■ **Required action**: Your task is to transcribe, without alteration, the lines from the top of the material below through the line bearing "Click the truncated", inclusive.

■ **Source material**:
- - - - -

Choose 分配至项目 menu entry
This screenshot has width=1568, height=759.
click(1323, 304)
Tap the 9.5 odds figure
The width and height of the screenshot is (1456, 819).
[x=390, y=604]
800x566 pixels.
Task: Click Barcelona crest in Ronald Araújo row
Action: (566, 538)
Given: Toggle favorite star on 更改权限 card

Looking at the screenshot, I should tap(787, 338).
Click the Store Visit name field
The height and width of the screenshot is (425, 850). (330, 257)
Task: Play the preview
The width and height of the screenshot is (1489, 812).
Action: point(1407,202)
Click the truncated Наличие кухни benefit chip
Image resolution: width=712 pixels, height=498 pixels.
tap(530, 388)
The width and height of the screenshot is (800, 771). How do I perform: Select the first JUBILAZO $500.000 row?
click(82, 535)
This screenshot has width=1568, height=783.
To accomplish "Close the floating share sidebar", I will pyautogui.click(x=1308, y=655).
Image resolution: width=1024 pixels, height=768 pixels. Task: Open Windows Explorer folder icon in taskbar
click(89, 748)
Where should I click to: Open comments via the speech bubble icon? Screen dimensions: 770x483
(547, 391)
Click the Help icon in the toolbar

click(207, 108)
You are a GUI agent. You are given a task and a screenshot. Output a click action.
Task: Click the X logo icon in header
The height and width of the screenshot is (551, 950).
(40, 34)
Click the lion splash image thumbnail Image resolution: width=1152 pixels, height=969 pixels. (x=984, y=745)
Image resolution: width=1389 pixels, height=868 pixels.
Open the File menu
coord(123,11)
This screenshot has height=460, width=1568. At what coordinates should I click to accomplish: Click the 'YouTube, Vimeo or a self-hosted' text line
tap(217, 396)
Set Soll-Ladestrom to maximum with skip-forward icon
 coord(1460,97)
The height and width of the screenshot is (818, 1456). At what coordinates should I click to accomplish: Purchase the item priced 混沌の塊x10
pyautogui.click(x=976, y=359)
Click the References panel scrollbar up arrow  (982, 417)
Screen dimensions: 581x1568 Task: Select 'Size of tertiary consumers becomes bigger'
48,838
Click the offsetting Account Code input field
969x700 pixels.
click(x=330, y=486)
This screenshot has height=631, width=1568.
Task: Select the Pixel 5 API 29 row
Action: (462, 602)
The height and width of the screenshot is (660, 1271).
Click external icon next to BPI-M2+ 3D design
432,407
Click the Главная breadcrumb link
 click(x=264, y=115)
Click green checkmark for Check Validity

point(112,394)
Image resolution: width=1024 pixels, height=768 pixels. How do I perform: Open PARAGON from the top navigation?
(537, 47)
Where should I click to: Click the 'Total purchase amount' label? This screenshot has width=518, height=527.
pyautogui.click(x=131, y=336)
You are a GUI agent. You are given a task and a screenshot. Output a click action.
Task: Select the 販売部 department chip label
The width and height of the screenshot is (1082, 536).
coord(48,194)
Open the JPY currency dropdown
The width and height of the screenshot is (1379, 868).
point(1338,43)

- - - - -

■ **Solution to the exercise**:
Choose 分配至项目 menu entry
This screenshot has width=1568, height=759.
click(1323, 304)
Tap the 9.5 odds figure
The width and height of the screenshot is (1456, 819).
[x=390, y=604]
800x566 pixels.
Task: Click Barcelona crest in Ronald Araújo row
Action: (566, 538)
Given: Toggle favorite star on 更改权限 card

Looking at the screenshot, I should tap(787, 338).
Click the Store Visit name field
The height and width of the screenshot is (425, 850). (330, 257)
Task: Play the preview
The width and height of the screenshot is (1489, 812).
Action: point(1407,202)
Click the truncated Наличие кухни benefit chip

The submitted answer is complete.